══ Entries shown ══

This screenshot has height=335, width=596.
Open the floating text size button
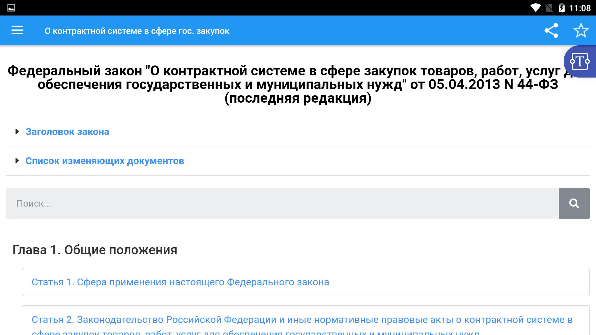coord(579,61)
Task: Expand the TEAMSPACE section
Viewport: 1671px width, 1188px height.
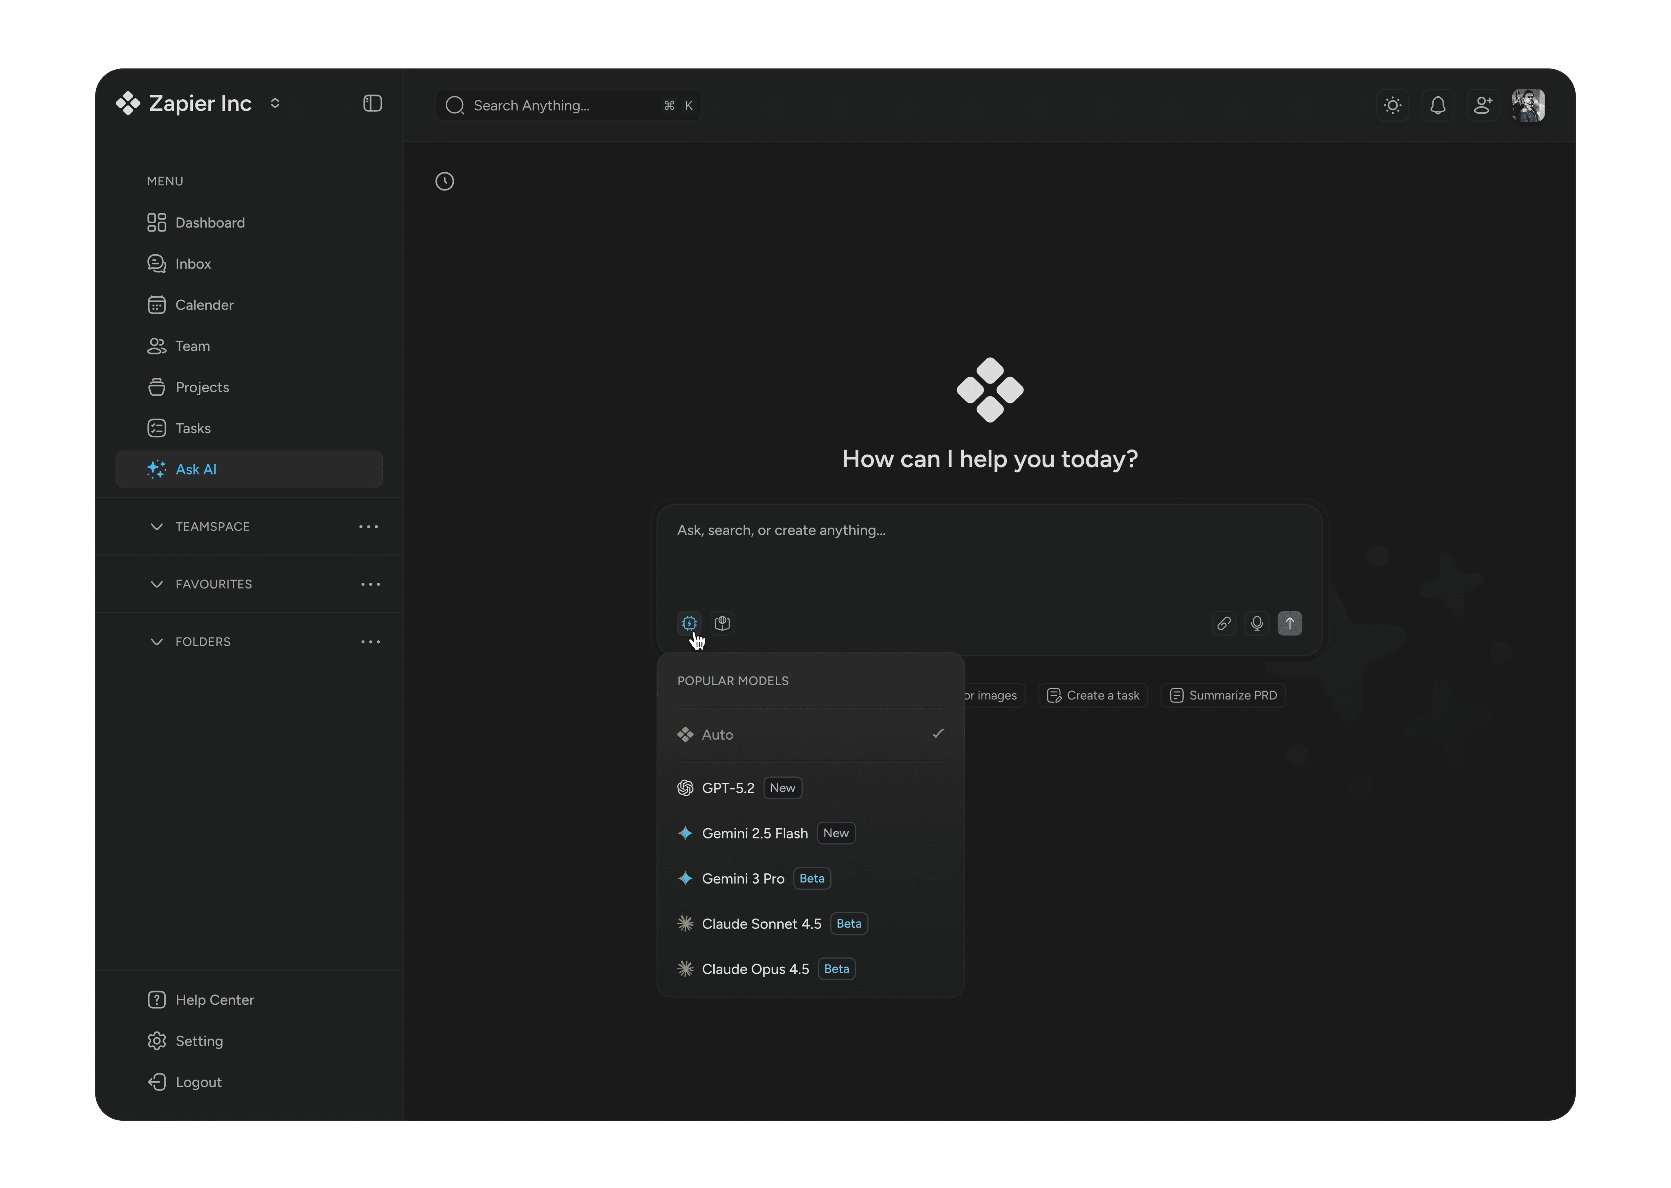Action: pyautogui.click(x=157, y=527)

═══

Task prompt = Omit every picture while transcribing the records above exactly.

Answer section =
This screenshot has height=335, width=596.
Open the floating text size button
coord(579,61)
Task: Expand the TEAMSPACE section
Viewport: 1671px width, 1188px height.
Action: pyautogui.click(x=157, y=527)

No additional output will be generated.